News / Asia

Pakistani Official Says Taliban Can Outwait the West

Pakistani Official Says Taliban Can Outwait the West
Pakistani Official Says Taliban Can Outwait the West
Lisa Schlein

The Pakistani ambassador to the United Nations in Geneva says most Pashtuns in Afghanistan, whether they are Taliban or not, see the United States and NATO as a presence of occupation. He says the Taliban, who are indigenous to Afghanistan, are in a good position to come out on top because it can outwait “the enemy.”  

Pakistani Ambassador, Zamir Akram, says after nearly 10 years of war, promises of economic development have not been fulfilled and Afghan Pashtuns are disillusioned.

As a consequence, he says Afghans look at the United States and NATO as occupying powers.

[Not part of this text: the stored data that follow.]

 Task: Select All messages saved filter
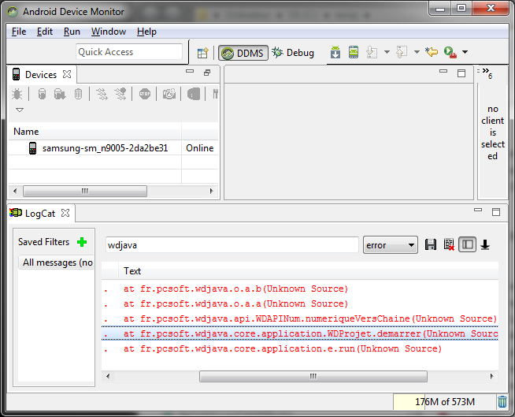[x=57, y=262]
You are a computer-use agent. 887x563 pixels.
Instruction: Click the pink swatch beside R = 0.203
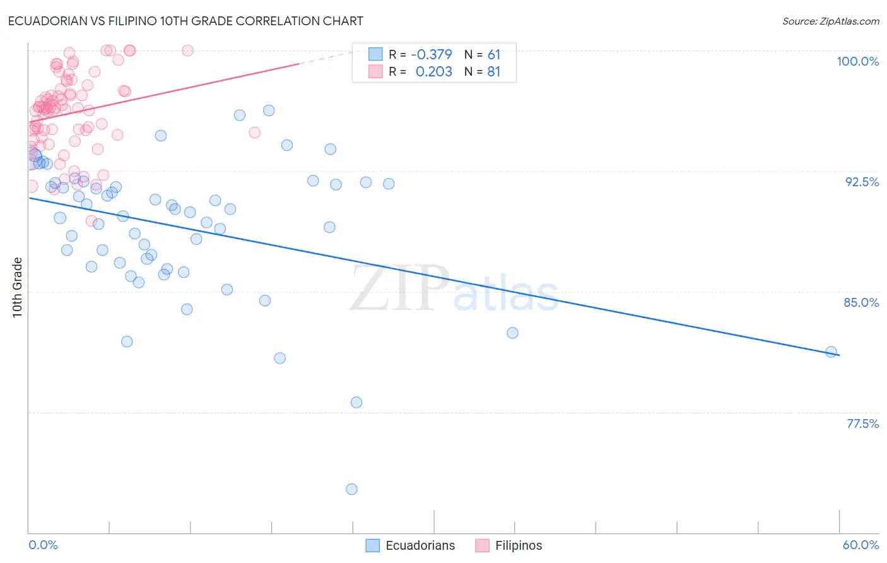tap(375, 71)
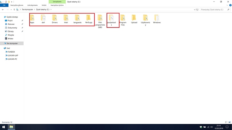Open the Widok ribbon tab
This screenshot has width=232, height=130.
pos(44,5)
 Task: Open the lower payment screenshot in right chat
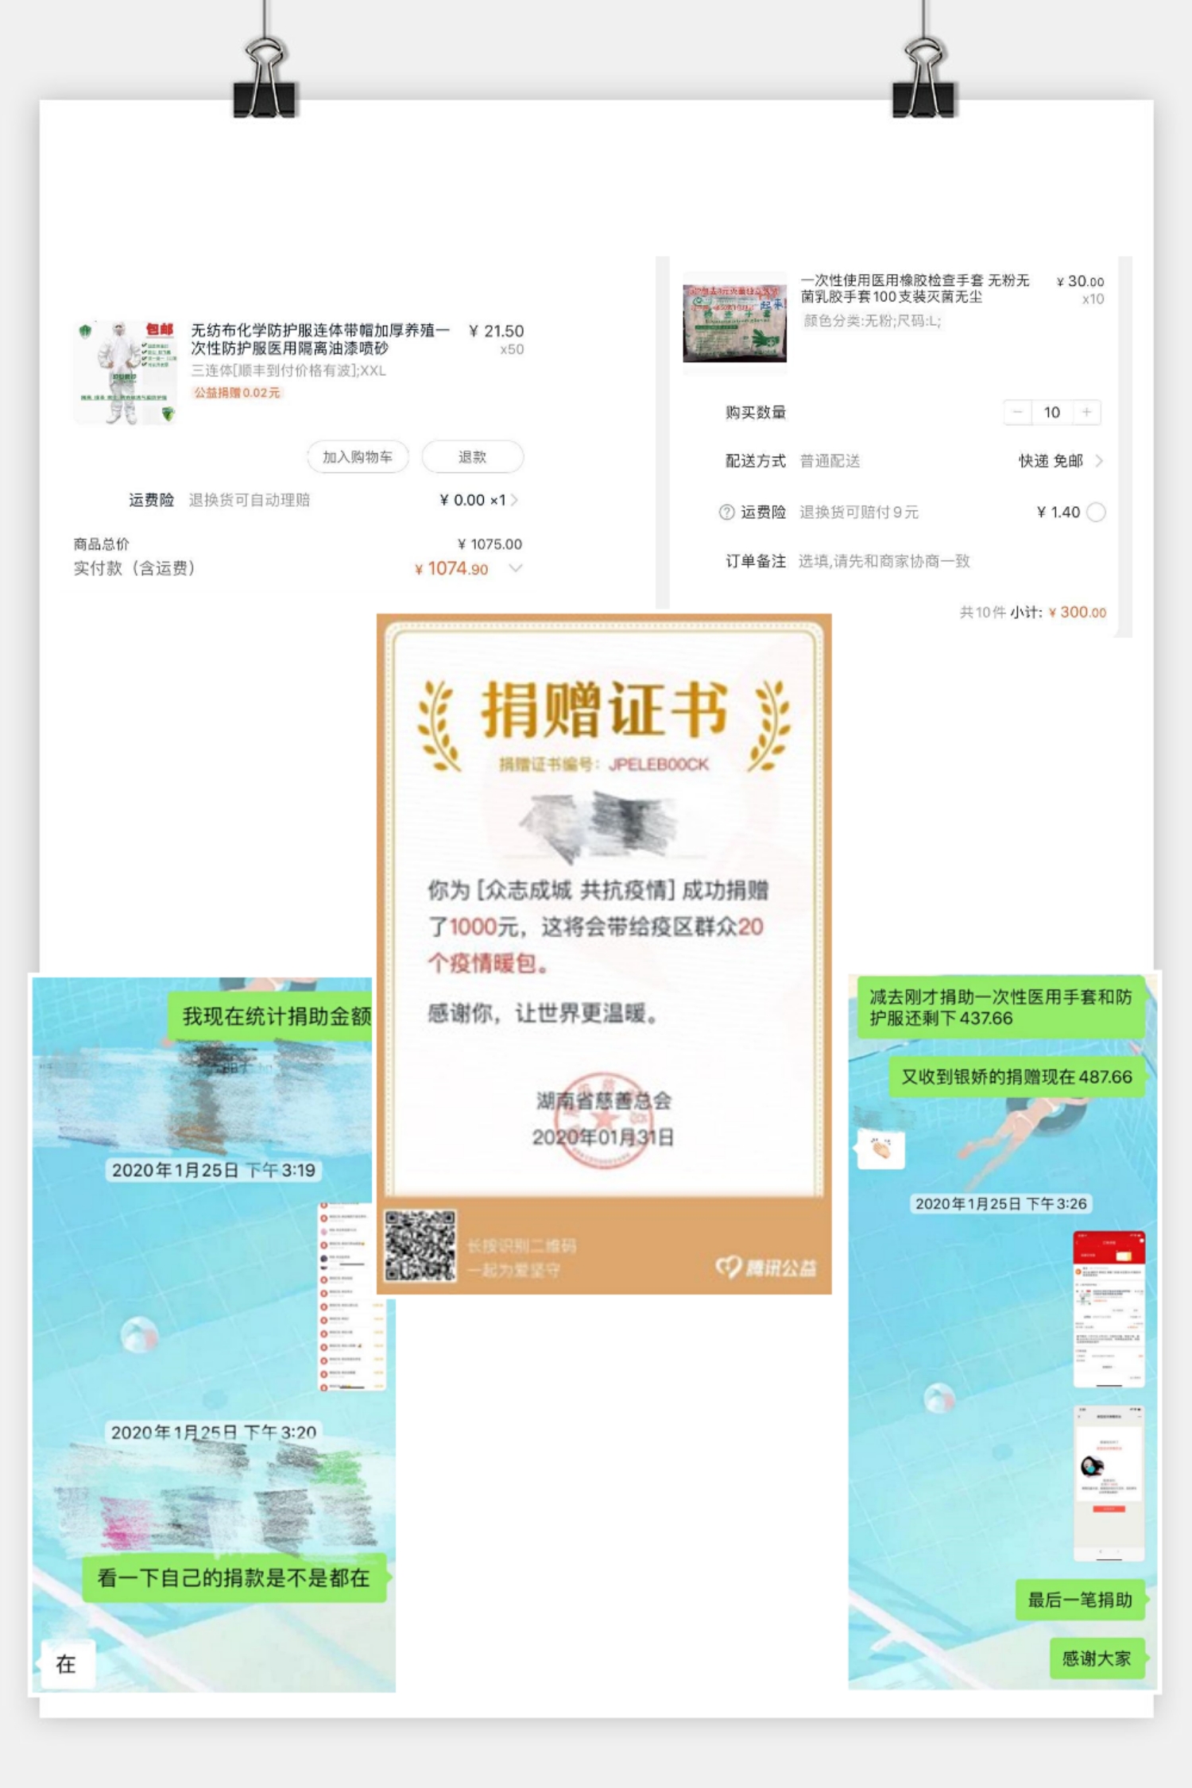pos(1109,1482)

And, this he says feeds into the kind of propaganda the Taliban are eager to promote.

He says the use of force is only one element in a larger political strategy needed to oust or contain the Taliban and al-Qaida in Afghanistan.

“A lot of the intelligence in the U.S. claims that they have degraded al-Qaida and Taliban leadership,” Ambassador Akram said. “But, killing people or killing even the leaders is not, at least in our view, going to lead to a solution because these leaders will be replaced. The Taliban see this as a war in which time is on their side. They can wait it out and once we start talking about exit strategies and everybody is talking about exit timelines, then they even have an idea about how long they are going to have to wait.”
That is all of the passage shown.